En baver des ronds de chapeau
Les expressions naissent de confusion et prennent leur essor en se couvrant de ridicule, abandonnant sans égard leur origine pour aller jouer leur mauvaise tête chez les mal embouchés que nous sommes. Nous n'y pouvons rien et usons à plaisir de vocables sortis de leur contexte pour se jouer de notre ignorance. Il est alors inutile de vouloir rétablir les choses, l'usage prenant toujours le pas sur la réalité ; c'est ainsi qu'une langue demeure vivante.
Alors pourquoi venir baver ici sur cette formule si désuète qu'il est permis de penser qu'elle va prochainement disparaître de la circulation. Le chapeau en a pris un sacré coup sur la casquette au point du reste que l'on ne le boute plus guère dans la rue pour saluer les belles dames ou les messieurs importants. Il paraît même que les chapeaux de roue n'ont plus leur place dans la cité sauf pour ceux qui se conduisent fort mal.

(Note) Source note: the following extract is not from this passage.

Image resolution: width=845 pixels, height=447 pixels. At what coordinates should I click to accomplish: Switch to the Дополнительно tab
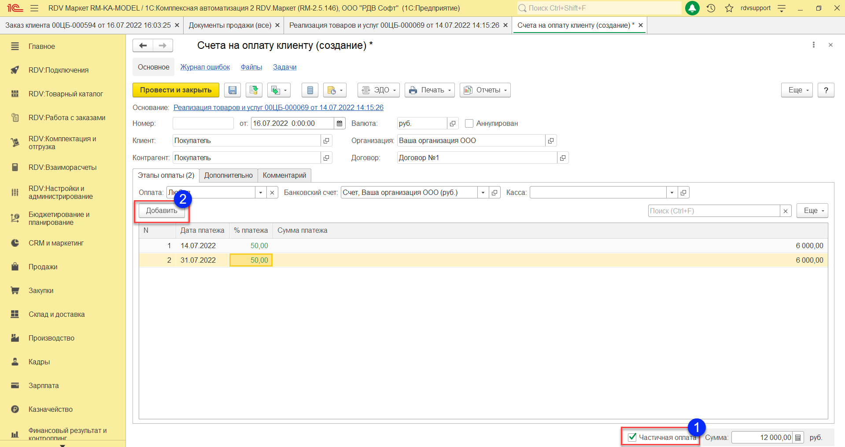228,176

Baver pourtant est à la mode. Les réseaux sociaux sont le formidable réceptacle de ce venin qui s'écoule à foison de nos langues vipérines. Je ne fais d'ailleurs pas exception à la règle ce qui mériterait un coup de chapeau tant je m'emploie avec application à ne pas déroger à la règle. Mais ce baver initial n'avait rien à voir avec cette pratique de la médisance numérique qui coule tant à flot que même la bave du crapaud n'y suffirait pas.
La bouche en cul de poule, loin de pondre un œuf, la personne interloquée avait jadis la tendance de béer sans risquer le ridicule. L'étonnement s'exprimait par un silence tout autant que la surprise ou la stupeur. De nos jours, nous ne béons plus guère, préférant très largement au silence, le vacarme assourdissant de nos réactions infondées.
Alors si la béance n'est plus de mise dans nos bouches, elle se complaît dans nos cerveaux qui ont subi une large ponction par l'entremise des puissances de la consommation. La porte ouverte à l'inculture ne fera pas passer des ronds de chapeau pour des cercles de plomb servant à maintenir le galurin lors de sa fabrication.
La visière interdit désormais de baver dans le chapeau quoiqu'elle serait fort commode pour le maintenir devant soi. Elle a pour effet de réduire à la fois le champ visuel et concomitamment le champ cognitif. Qui la porte, visière sur les yeux ou mieux encore sur le cou ne voit pas plus loin que le bout de son nez. Celui-ci n'est pas disposé à en baver des ronds de chapeau lors de son passage à l'école. Bien au contraire, il baye aux corneilles sans même savoir qu'il y avait analogie entre ce bâillement là et notre béance de la bouche.
Je les devine bâiller d'ennui devant mes veines explications. Il ne risque pas d'en baver des ronds de chapeau à tenter de comprendre ce que je m'évertue à expliquer. Un bon petit crachat fera l'affaire pour exprimer leur mépris devant pareilles sornettes. Le langage corporel prend souvent le dessus sur l'expression aboutie. D'ailleurs pour enfoncer le clou, une expression anglo-saxonne vient célébrer le Body langage qu'il convient de prononcer en dénaturant notre langage tricolore.
Les chapeliers ont depuis belle lurette fermé boutiques et ateliers. Offrons-leur ici un dernier coup de chapeau pour célébrer ce qui fut l'élégance de cette profession qui portait le couvre-chef au pinacle. Même les nouveaux journalistes ignorent qu'un chapeau est également un petit texte liminaire écrit en caractère gras sous le gros titre. A quoi donc s'évertuer à redonner vie à notre vocabulaire pour des citoyens qui ne sont que des veaux, susceptibles d'avaler toutes les fadaises dans l'air du temps.
Mais il me faut cesser de baver avec des propos sans queue ni tête d'autant que mon béret n'a rien d'un chapeau distingué. Le plouc ne bave pas, tout juste il éructe alors que vous eussiez préféré l'entendre béer ce qui eut été beaucoup plus reposant pour vous.